>> Begin Entries shown
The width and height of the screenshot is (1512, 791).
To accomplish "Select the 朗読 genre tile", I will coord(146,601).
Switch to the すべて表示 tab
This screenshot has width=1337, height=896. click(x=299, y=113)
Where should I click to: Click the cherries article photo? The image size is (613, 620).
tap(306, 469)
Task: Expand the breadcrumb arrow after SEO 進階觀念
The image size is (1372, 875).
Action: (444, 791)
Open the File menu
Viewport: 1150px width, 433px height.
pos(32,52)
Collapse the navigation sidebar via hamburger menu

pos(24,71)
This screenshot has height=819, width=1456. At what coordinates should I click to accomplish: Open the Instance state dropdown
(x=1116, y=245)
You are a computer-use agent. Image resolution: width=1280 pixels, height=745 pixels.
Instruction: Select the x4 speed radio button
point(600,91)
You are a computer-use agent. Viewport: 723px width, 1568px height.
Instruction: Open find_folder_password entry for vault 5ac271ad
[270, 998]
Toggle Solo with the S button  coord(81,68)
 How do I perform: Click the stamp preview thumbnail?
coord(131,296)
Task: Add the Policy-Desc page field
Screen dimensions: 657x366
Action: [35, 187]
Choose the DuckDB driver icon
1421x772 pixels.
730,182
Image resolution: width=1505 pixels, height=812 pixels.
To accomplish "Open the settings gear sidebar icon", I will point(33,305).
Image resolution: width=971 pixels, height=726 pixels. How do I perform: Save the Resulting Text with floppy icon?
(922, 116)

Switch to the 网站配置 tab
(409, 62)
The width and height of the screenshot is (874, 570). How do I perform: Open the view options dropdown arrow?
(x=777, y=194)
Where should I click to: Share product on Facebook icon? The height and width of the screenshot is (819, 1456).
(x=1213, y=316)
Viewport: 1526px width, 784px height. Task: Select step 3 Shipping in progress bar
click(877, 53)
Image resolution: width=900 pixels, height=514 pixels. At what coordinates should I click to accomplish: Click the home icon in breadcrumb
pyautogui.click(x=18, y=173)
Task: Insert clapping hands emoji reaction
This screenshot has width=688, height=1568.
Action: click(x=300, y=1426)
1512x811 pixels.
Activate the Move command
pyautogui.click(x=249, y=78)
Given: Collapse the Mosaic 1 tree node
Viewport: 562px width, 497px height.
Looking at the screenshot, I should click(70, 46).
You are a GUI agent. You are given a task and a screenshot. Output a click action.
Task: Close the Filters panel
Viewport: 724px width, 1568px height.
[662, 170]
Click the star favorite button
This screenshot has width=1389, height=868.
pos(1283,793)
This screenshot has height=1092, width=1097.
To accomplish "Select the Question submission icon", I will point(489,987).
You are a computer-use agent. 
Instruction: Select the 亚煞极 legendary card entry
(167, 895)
>> End Entries shown
■ Problem description
Arrange the lines of the items above as a JSON list of strings, one string per line and no blank lines. Take only everything from the line containing "Switch to the 网站配置 tab" down to the line containing "click(877, 53)", both of them included.

■ Result of this task
[
  "Switch to the 网站配置 tab",
  "(409, 62)",
  "The width and height of the screenshot is (874, 570). How do I perform: Open the view options dropdown arrow?",
  "(x=777, y=194)",
  "Where should I click to: Share product on Facebook icon? The height and width of the screenshot is (819, 1456).",
  "(x=1213, y=316)",
  "Viewport: 1526px width, 784px height. Task: Select step 3 Shipping in progress bar",
  "click(877, 53)"
]